Lines of the data that contain the word "computer" are the ones to copy.

Dataset items:
>>>
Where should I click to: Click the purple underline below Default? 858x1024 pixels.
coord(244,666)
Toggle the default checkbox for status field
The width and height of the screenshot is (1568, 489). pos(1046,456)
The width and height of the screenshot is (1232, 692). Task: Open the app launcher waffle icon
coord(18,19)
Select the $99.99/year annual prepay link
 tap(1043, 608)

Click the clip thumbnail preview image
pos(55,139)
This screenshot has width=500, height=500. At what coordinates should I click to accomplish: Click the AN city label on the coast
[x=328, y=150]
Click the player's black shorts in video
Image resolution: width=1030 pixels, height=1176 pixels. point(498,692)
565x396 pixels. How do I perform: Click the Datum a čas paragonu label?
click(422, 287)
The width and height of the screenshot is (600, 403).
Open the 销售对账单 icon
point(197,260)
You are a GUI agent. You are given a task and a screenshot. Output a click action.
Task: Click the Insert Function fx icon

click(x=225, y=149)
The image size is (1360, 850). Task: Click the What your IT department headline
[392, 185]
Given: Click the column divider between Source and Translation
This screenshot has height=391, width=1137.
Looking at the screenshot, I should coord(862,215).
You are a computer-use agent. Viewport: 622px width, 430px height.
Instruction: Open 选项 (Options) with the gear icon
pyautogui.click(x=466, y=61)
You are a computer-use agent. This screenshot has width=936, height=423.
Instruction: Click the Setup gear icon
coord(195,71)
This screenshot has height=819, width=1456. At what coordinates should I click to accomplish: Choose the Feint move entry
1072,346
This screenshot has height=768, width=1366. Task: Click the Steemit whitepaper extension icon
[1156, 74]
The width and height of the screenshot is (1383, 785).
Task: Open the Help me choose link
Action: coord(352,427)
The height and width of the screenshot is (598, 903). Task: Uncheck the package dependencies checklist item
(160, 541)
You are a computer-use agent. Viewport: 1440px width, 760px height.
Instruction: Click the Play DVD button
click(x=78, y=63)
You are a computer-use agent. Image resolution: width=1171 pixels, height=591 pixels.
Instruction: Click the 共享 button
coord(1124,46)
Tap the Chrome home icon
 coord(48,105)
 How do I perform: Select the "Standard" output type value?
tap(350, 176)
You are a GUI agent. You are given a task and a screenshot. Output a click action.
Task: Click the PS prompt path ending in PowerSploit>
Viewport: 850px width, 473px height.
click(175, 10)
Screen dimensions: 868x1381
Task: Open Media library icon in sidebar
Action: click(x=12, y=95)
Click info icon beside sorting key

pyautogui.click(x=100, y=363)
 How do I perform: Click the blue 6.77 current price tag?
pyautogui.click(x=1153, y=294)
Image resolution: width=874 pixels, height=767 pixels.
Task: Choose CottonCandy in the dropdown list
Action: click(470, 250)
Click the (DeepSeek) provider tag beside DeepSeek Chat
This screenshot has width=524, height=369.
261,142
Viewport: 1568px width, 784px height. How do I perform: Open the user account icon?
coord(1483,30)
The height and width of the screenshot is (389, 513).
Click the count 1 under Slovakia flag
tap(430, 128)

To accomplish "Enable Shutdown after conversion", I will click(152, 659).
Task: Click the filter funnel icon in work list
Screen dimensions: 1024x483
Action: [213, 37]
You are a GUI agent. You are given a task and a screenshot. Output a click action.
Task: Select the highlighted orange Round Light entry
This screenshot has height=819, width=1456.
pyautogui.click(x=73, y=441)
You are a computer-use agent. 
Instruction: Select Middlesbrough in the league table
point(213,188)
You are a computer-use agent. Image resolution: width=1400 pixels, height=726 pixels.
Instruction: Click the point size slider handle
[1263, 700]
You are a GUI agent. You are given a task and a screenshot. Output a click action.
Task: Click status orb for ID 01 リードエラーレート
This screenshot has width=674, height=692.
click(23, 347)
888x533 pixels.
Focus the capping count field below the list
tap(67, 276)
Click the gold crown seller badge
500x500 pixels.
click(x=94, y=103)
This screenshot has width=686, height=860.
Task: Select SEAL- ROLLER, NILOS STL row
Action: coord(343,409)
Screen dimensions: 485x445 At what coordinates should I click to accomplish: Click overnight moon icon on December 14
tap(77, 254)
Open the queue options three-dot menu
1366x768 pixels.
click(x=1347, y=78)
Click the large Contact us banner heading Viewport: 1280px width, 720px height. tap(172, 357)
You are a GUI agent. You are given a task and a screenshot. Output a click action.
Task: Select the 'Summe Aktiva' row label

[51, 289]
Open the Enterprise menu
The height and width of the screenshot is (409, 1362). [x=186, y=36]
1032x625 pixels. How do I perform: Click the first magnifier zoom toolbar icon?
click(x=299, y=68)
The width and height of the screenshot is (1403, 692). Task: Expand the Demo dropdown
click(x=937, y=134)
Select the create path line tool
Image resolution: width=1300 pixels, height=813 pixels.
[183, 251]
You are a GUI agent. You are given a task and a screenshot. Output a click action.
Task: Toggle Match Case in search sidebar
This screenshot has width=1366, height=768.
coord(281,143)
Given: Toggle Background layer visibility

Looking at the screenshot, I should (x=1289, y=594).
<<<
→ **Solved problem**:
You are a computer-use agent. Viewport: 622px width, 430px height.
You are a computer-use agent. This screenshot has width=936, height=423.
You are a computer-use agent. Viewport: 1440px width, 760px height.
You are a computer-use agent. Image resolution: width=1171 pixels, height=591 pixels.
You are a computer-use agent. 
You are a computer-use agent. Image resolution: width=1400 pixels, height=726 pixels.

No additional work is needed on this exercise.